◆ Data entries ◆
—————

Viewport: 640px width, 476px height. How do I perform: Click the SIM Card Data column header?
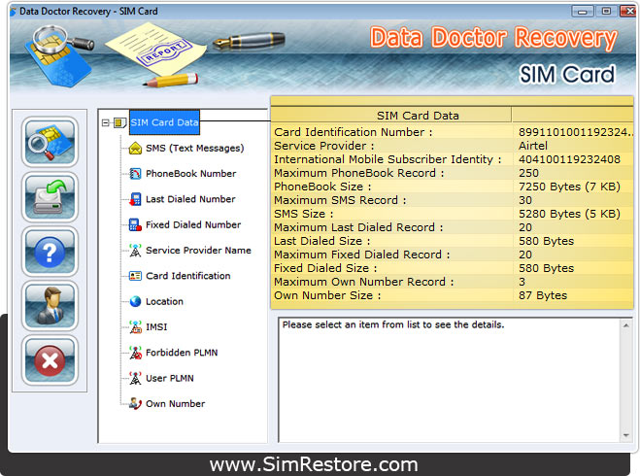point(390,115)
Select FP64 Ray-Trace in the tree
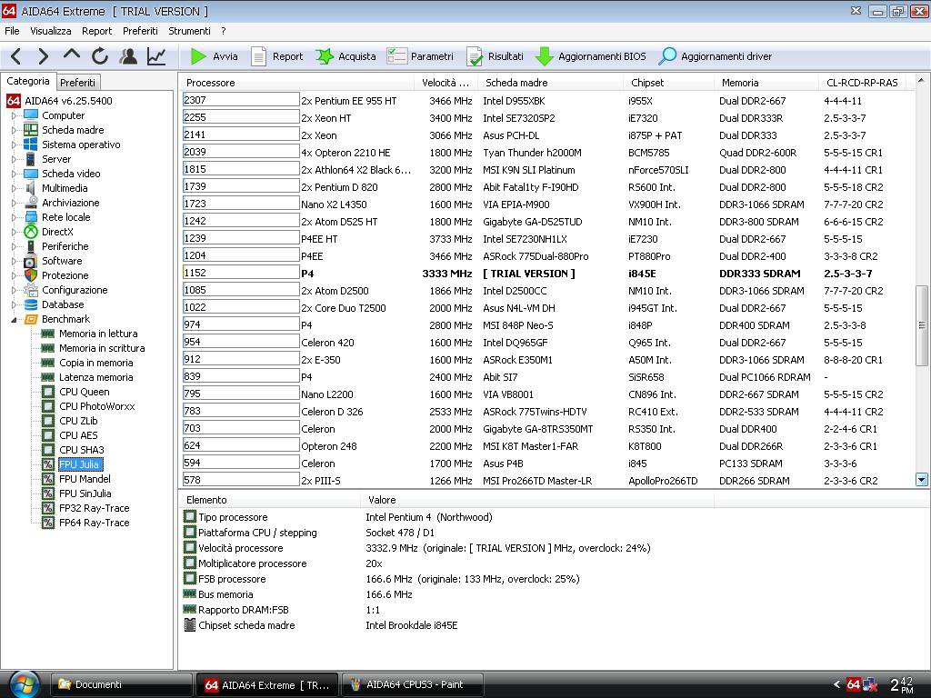The height and width of the screenshot is (698, 931). tap(94, 523)
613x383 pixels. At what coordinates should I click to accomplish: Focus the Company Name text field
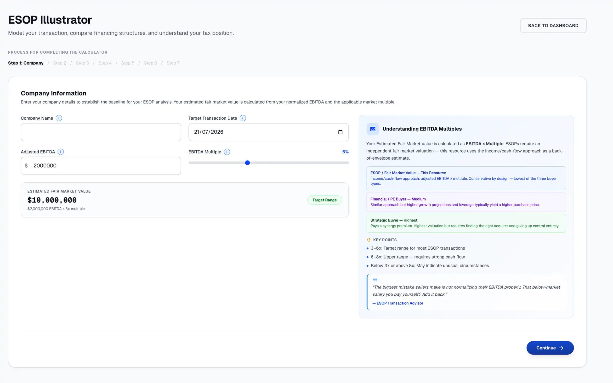(101, 132)
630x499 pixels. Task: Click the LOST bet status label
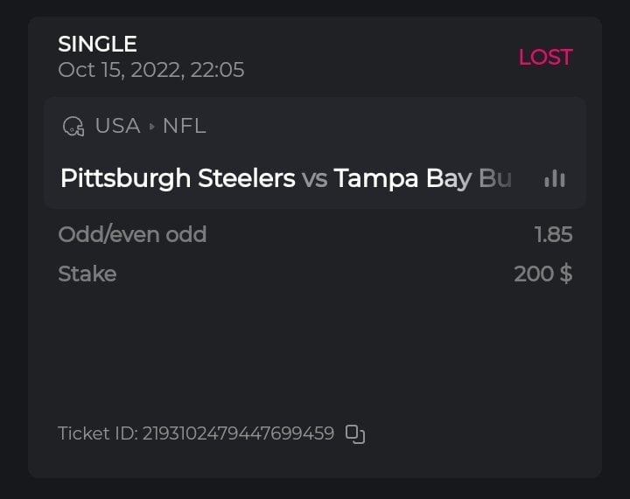pyautogui.click(x=545, y=57)
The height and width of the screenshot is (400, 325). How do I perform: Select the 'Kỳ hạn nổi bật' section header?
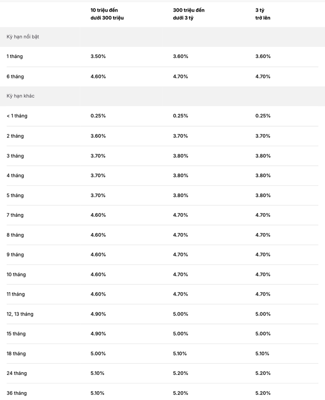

—————

Drop the images and quote the entries word for word.

Viewport: 640px width, 476px height. How do I perform: Click the SIM Card Data column header?
point(390,115)
Select FP64 Ray-Trace in the tree
The height and width of the screenshot is (698, 931). tap(94, 523)
613x383 pixels. At what coordinates should I click to accomplish: Focus the Company Name text field
(101, 132)
630x499 pixels. Task: Click the LOST bet status label
pyautogui.click(x=545, y=57)
The height and width of the screenshot is (400, 325). How do I perform: Select the 'Kỳ hạn nổi bật' section header?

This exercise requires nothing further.